Required action. In the entries below, find the line containing "Open Wallpaper &". Write out that line and all lines after it, exactly, and nothing else.

● ● ● ● ●

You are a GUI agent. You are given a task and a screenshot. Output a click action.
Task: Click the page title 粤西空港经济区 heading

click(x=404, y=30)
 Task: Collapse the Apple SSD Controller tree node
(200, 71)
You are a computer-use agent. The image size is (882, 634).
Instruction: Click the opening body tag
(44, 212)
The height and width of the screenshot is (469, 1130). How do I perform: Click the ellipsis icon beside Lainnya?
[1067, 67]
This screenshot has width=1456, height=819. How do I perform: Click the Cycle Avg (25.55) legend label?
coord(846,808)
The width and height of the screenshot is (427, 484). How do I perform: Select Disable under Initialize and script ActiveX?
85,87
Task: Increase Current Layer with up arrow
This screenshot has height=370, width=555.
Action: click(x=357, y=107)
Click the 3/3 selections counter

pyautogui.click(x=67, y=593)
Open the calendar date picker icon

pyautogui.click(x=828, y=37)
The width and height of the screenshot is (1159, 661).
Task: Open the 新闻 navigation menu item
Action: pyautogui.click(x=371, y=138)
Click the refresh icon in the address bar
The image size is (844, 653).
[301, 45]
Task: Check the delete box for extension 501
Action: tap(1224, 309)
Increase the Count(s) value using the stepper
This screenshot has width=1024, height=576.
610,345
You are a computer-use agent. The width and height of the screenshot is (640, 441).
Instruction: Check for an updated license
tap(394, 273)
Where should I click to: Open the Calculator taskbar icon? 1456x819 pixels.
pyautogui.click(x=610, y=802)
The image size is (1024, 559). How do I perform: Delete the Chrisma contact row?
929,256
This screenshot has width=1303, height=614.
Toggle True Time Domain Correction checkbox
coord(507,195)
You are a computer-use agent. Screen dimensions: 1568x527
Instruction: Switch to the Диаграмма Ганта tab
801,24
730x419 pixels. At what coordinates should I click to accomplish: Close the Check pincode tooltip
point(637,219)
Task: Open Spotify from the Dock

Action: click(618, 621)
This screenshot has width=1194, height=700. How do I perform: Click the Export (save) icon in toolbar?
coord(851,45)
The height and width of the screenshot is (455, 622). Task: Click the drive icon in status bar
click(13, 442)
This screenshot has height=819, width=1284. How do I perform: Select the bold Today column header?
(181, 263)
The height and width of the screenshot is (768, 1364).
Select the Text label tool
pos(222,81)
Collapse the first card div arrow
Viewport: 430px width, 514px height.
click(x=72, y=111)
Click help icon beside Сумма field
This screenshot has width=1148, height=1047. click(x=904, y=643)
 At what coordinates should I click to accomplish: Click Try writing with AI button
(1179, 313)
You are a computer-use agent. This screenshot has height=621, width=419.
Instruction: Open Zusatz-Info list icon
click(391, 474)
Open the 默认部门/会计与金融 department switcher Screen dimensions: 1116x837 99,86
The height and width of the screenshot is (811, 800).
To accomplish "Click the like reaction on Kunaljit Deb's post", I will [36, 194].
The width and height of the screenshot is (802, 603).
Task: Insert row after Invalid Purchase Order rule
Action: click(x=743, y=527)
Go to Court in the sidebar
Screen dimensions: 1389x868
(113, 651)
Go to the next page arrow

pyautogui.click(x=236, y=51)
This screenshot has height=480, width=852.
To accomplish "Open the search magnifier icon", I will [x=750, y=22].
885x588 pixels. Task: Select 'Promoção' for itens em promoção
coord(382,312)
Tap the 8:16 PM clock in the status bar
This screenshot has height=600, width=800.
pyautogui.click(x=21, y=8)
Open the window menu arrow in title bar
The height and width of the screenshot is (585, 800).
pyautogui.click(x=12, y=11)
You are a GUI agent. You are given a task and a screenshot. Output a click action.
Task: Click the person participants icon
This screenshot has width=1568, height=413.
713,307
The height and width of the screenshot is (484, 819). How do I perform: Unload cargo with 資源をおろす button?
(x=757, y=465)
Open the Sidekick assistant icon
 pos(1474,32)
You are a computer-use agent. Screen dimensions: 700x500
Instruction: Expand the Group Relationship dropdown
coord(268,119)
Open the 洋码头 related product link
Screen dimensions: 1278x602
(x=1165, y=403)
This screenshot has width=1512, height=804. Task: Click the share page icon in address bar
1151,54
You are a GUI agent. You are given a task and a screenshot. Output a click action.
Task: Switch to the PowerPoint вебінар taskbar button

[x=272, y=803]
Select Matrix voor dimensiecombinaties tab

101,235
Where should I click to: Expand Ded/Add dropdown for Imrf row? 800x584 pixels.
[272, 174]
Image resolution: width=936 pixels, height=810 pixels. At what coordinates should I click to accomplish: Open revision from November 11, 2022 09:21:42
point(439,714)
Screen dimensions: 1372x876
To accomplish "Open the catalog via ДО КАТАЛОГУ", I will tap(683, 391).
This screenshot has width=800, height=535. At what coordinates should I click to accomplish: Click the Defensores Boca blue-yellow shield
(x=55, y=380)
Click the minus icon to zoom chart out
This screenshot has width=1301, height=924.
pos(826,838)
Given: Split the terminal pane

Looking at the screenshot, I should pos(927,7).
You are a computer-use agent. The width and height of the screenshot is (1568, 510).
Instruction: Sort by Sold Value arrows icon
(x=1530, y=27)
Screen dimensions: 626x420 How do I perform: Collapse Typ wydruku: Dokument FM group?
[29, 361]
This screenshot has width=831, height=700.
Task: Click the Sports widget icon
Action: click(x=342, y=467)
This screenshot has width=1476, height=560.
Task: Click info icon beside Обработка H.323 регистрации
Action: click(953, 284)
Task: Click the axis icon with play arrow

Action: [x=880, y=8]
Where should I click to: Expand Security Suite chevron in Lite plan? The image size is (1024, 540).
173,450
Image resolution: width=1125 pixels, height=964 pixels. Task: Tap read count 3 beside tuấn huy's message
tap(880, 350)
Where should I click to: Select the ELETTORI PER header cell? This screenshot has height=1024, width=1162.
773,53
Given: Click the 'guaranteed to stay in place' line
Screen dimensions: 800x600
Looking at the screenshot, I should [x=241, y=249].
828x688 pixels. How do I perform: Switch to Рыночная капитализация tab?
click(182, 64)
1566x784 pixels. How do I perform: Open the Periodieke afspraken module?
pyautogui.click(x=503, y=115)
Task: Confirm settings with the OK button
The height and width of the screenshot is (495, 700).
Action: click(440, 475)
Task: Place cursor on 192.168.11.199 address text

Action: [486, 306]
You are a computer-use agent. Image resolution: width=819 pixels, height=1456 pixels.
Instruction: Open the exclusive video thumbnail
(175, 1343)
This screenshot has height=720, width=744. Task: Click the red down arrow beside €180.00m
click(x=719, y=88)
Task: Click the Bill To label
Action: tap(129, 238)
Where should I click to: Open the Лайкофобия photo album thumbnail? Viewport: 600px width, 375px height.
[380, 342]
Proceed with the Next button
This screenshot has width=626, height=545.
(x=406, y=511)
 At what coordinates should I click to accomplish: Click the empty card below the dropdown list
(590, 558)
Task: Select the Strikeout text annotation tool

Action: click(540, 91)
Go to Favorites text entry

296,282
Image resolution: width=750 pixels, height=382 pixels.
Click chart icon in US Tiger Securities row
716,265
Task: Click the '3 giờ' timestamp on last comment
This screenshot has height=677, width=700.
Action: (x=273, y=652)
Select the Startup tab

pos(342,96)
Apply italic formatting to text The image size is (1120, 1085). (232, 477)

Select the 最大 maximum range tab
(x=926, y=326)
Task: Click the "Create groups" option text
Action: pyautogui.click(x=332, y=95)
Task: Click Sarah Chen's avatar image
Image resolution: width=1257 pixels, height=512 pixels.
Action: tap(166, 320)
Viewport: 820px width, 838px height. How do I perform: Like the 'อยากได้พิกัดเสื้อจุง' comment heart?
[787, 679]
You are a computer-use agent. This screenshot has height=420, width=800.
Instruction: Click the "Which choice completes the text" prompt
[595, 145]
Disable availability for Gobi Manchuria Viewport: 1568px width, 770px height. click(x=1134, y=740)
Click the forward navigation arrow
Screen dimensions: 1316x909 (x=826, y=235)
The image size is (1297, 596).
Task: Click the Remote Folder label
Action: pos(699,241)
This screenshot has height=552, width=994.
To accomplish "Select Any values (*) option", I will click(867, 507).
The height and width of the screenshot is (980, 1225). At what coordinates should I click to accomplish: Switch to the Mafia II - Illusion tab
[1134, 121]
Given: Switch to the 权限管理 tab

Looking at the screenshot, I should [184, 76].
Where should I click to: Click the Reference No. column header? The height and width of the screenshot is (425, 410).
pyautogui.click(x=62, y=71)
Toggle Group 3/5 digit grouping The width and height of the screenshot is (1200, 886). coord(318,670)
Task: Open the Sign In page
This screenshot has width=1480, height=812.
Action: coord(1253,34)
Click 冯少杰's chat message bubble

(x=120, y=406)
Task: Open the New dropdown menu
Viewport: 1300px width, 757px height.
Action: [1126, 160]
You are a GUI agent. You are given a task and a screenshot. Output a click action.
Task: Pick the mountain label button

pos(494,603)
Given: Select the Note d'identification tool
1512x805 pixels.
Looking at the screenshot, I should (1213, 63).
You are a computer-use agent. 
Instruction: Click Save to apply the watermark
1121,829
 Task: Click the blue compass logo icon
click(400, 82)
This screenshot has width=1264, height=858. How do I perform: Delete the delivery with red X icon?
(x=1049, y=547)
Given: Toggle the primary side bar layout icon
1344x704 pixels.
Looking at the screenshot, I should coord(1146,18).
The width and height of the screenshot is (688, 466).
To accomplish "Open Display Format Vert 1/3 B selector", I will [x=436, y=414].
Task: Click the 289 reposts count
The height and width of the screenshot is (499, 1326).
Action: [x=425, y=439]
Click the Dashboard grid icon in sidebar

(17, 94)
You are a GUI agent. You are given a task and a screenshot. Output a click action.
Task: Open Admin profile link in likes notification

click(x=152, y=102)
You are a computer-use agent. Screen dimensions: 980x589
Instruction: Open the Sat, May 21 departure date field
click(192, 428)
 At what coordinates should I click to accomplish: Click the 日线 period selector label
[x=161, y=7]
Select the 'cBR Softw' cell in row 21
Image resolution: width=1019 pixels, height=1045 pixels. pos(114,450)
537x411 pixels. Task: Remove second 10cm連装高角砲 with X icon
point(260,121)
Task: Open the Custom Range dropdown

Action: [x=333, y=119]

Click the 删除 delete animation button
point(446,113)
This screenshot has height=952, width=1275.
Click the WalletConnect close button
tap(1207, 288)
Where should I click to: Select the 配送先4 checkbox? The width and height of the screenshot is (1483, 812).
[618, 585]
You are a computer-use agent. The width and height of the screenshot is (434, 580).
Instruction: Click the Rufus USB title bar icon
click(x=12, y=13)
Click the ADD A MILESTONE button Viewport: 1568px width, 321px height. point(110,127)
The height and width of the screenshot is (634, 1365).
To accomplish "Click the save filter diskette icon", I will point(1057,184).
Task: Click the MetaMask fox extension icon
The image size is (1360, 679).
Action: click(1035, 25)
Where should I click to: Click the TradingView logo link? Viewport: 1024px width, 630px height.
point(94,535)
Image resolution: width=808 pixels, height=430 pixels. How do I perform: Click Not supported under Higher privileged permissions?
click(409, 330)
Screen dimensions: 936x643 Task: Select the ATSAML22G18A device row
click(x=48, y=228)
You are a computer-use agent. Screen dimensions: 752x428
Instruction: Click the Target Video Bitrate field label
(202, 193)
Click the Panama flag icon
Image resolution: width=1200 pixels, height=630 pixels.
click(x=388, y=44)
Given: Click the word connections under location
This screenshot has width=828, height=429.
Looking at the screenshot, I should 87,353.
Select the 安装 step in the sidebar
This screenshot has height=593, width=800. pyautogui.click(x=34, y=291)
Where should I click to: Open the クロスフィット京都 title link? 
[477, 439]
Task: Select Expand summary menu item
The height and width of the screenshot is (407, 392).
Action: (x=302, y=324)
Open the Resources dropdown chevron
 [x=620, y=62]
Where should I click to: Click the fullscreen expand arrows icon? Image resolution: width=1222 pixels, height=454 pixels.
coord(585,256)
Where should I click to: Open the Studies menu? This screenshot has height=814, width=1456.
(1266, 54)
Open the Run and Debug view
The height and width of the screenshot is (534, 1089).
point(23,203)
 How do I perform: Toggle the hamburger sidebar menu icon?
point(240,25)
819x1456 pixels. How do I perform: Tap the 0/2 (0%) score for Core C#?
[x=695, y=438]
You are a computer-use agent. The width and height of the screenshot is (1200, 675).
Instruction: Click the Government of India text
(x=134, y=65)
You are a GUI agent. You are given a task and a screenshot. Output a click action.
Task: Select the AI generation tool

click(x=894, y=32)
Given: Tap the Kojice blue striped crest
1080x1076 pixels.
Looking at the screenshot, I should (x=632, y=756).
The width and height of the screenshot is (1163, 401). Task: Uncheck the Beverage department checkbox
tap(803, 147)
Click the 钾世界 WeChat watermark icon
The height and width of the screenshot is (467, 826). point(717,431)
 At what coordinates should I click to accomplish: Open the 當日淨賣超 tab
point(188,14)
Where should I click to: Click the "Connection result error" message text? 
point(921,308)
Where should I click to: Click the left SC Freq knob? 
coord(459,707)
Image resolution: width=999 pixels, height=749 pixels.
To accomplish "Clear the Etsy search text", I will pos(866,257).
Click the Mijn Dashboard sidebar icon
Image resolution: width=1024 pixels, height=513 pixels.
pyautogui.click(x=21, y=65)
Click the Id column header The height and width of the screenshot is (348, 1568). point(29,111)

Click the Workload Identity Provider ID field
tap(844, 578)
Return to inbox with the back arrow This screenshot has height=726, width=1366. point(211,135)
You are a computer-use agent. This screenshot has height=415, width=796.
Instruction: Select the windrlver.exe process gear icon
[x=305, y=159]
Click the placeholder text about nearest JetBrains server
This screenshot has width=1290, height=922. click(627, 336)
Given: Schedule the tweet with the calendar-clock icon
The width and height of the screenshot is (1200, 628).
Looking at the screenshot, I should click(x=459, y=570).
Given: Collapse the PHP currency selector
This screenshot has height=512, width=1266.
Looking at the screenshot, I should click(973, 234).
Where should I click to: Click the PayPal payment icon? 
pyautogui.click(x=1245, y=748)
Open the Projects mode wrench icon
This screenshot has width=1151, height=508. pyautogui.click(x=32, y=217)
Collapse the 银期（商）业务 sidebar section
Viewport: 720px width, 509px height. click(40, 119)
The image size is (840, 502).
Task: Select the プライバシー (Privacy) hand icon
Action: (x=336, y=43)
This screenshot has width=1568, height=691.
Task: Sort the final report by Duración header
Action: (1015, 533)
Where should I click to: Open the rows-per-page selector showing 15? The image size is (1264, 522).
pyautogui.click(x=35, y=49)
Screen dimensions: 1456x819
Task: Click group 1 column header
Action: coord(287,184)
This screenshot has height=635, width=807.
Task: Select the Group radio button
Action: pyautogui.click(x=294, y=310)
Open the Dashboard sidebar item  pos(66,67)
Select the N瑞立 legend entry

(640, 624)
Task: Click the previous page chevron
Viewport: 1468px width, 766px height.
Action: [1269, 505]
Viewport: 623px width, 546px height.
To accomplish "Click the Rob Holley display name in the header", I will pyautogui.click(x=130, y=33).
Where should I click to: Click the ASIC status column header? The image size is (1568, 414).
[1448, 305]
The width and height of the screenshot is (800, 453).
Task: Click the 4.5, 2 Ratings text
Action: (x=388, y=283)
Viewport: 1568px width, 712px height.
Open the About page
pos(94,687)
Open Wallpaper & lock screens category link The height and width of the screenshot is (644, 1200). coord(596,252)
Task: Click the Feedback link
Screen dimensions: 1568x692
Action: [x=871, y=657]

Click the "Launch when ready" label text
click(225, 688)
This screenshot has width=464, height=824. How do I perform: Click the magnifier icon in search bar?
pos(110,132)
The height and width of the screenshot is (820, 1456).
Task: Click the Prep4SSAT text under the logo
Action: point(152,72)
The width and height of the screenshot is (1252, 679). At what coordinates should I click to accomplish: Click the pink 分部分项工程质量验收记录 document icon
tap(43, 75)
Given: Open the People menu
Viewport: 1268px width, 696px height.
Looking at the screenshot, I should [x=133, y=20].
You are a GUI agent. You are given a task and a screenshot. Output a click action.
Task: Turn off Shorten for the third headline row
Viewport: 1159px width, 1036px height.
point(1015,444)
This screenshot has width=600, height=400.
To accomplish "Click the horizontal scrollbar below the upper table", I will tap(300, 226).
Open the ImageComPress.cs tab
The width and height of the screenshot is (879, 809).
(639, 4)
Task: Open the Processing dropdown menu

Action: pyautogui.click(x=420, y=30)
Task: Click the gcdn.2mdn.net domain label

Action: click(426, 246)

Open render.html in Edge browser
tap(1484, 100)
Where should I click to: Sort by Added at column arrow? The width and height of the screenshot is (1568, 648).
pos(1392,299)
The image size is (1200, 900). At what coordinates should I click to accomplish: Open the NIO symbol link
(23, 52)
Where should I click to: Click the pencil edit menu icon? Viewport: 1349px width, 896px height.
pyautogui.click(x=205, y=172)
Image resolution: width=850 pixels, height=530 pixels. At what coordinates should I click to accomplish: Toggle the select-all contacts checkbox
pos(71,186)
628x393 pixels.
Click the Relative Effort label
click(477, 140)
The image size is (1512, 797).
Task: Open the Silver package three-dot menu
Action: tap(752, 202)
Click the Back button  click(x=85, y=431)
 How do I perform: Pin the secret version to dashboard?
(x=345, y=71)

● ● ● ● ●

Solution for this problem.
Open Wallpaper & lock screens category link The height and width of the screenshot is (644, 1200). coord(596,252)
Task: Click the Feedback link
Screen dimensions: 1568x692
Action: [x=871, y=657]

Click the "Launch when ready" label text
click(225, 688)
This screenshot has width=464, height=824. How do I perform: Click the magnifier icon in search bar?
pos(110,132)
The height and width of the screenshot is (820, 1456).
Task: Click the Prep4SSAT text under the logo
Action: point(152,72)
The width and height of the screenshot is (1252, 679). At what coordinates should I click to accomplish: Click the pink 分部分项工程质量验收记录 document icon
tap(43, 75)
Given: Open the People menu
Viewport: 1268px width, 696px height.
Looking at the screenshot, I should [x=133, y=20].
You are a GUI agent. You are given a task and a screenshot. Output a click action.
Task: Turn off Shorten for the third headline row
Viewport: 1159px width, 1036px height.
point(1015,444)
This screenshot has width=600, height=400.
To accomplish "Click the horizontal scrollbar below the upper table", I will tap(300, 226).
Open the ImageComPress.cs tab
The width and height of the screenshot is (879, 809).
(639, 4)
Task: Open the Processing dropdown menu

Action: pyautogui.click(x=420, y=30)
Task: Click the gcdn.2mdn.net domain label

Action: click(426, 246)

Open render.html in Edge browser
tap(1484, 100)
Where should I click to: Sort by Added at column arrow? The width and height of the screenshot is (1568, 648).
pos(1392,299)
The image size is (1200, 900). At what coordinates should I click to accomplish: Open the NIO symbol link
(23, 52)
Where should I click to: Click the pencil edit menu icon? Viewport: 1349px width, 896px height.
pyautogui.click(x=205, y=172)
Image resolution: width=850 pixels, height=530 pixels. At what coordinates should I click to accomplish: Toggle the select-all contacts checkbox
pos(71,186)
628x393 pixels.
Click the Relative Effort label
click(477, 140)
The image size is (1512, 797).
Task: Open the Silver package three-dot menu
Action: tap(752, 202)
Click the Back button  click(x=85, y=431)
 How do I perform: Pin the secret version to dashboard?
(x=345, y=71)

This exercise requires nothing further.